Kendi hikâyesini yazıyor
Emine çok küçükken ölmüş babası. Annesi üçüncü eşiymiş babasının, aralarında da epey bir yaş farkı varmış. İlk eşi ölmüş. İkinci eşi de Sündüz Yaylası’nda yaşanan olayla hayata veda etmiş. Annesi Zeynep, kızıyla bir hayat kurmak istemiş ama olmamış, Zeynep’inki de başka bir acı dolu kadın hikâyesi... Emine’yi ağabeyleri ve yengeleri büyütmüş. Ancak okula başlarken çıkmış kimliği o da ağabeyi ile yengesi üzerine. Buruk bir çocukluk geçirmiş, zormuş annesiz babasız olmak. Ama onu asıl yaralayan ortaokuldan sonra liseye devam etmesini engellemeleri olmuş. Öyle çok istiyormuş ki okumayı, kendi ayakları üzerinde durmayı, hayata karşı dimdik başkaldırıp hedeflerinin peşinden koşmayı. Ama izin vermemiş ağabeyleri. Okul müdürüne yalvarmış, ikna etsinler onları demiş, olmamış. Okuma hakkı elinden alınan ve artık evlilik yaşı geldiği düşünülen Emine yılmamış. Eve gelip giden görücülere inat bir çıkış yolu bulmak için didinmiş durmuş.

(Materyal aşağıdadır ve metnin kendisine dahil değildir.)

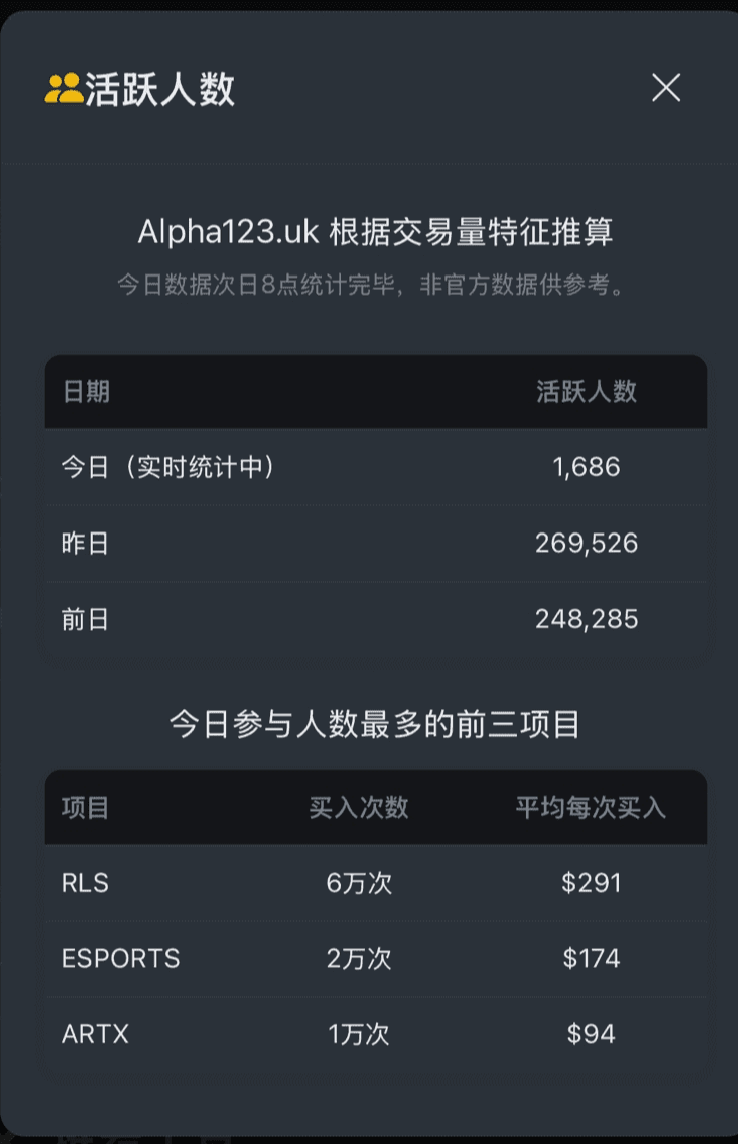
Task: Click the 项目 column header
Action: pos(85,808)
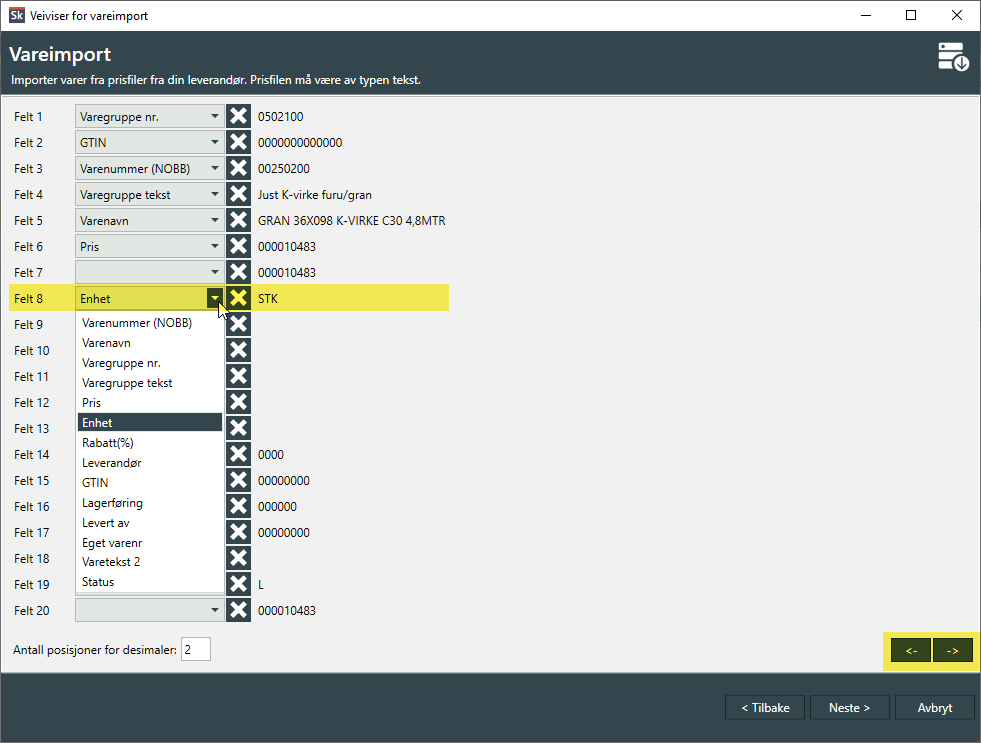Pick Lagerføring from the dropdown options
Image resolution: width=981 pixels, height=743 pixels.
(112, 503)
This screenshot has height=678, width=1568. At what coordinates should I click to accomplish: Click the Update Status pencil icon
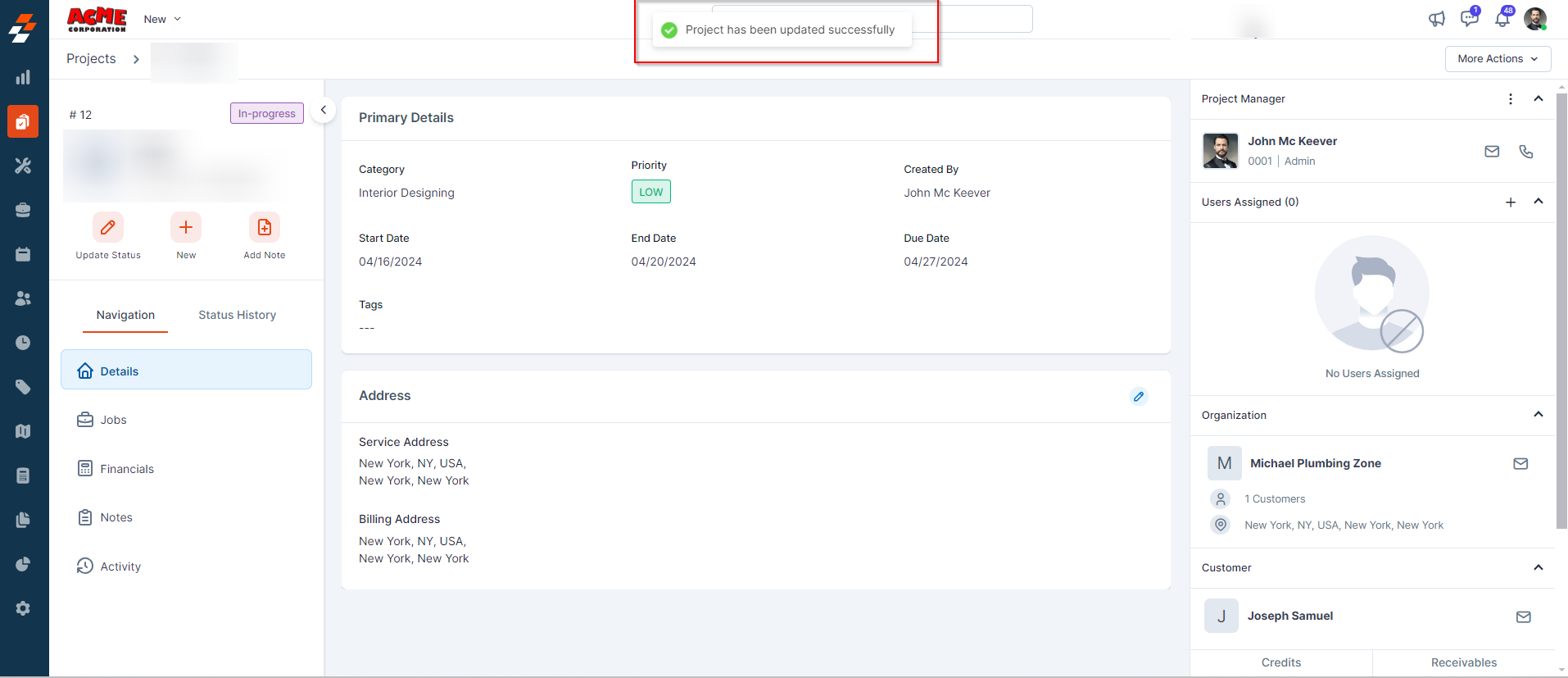click(x=107, y=227)
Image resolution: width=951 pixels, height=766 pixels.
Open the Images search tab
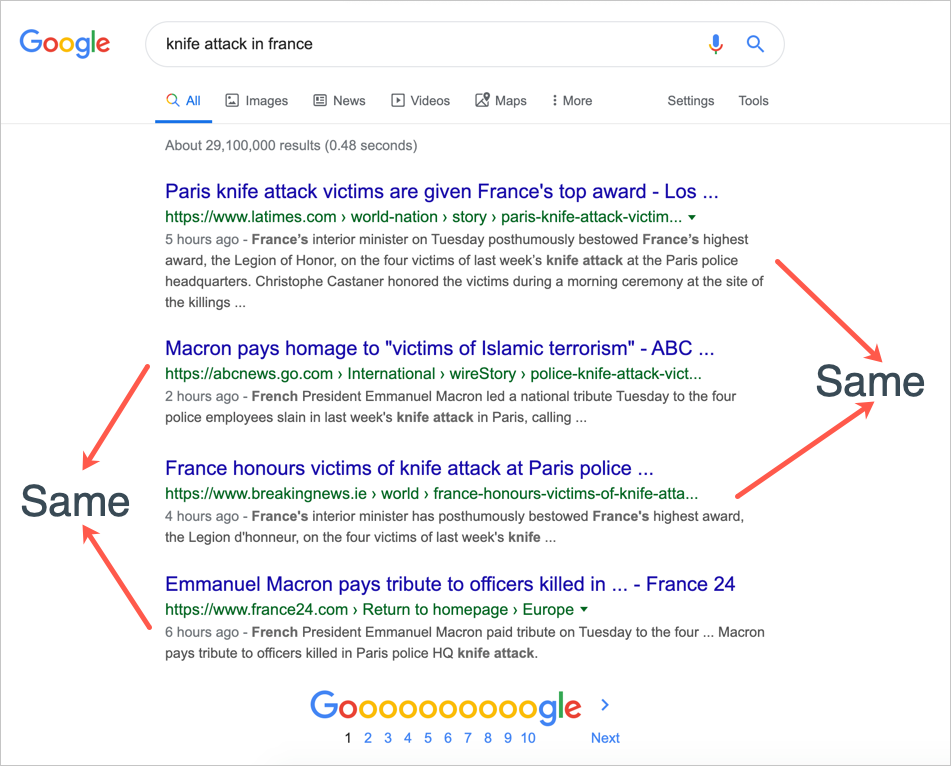256,101
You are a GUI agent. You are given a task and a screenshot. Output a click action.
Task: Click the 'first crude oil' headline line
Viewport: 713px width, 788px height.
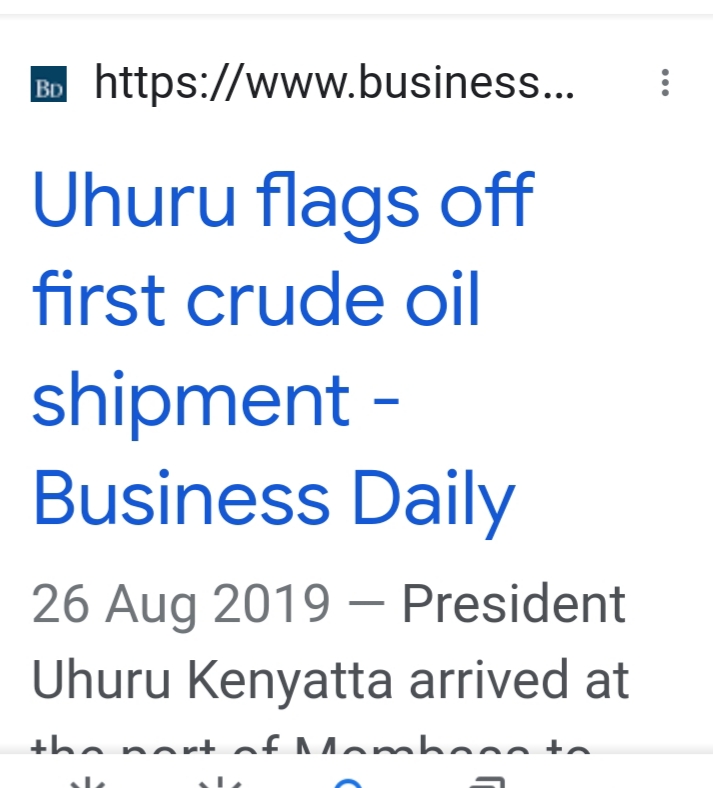257,299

Ailesi yörenin önemli ailelerinden olduğu için Bahçesaray’a gelen yetkilileri tanıma olanağı oluyormuş. O da düşünmüş taşınmış Bahçesaray’a gelen öğretmen, asker, kaymakam her türlü yetkilinin çocuklarına bakmakta bulmuş yolu. Çocuk bakıcılığı yaparak para biriktirmiş. Bu arada da eve gidip gelen görücülerden kurtulmak için binbir oyun çevirmiş. Nihayet 18 yaşına gelince kayıt olmuş açık liseye. Hiç boş durmamış; o yalnızlıkta, o yoksunlukta kitaplar yoldaş, şairlerle yazarlar arkadaş olmuş Emine’ye. O da yazmış; yazdıkça acıları sağaltmış, güç toplamış. Öyle azimli ve çalışkan ki kitabını da yayımlatmış. Adı “Benim İçin Üzülme”.
Hedefi gazeteci olmak
Kitabında kadına biçilen rolleri reddedip hayat hikâyesini kendi yazmak için verdiği kıyasıya mücadelesini anlatıyor. Liseyi bitirdikten sonra üniversite sınavına giriyor Emine ve İnönü Üniversitesi Gazetecilik Bölümü’nü kazanıyor. Meslektaş olacağımız için onur duyuyorum hikâyesini dinlerken. “Benim farkım acı çekmiş olmam değil, yaşadıklarım ne olursa olsun hayata karşı duruşumun, yaşama sevincimin ve umudumun olması” diyor Emine.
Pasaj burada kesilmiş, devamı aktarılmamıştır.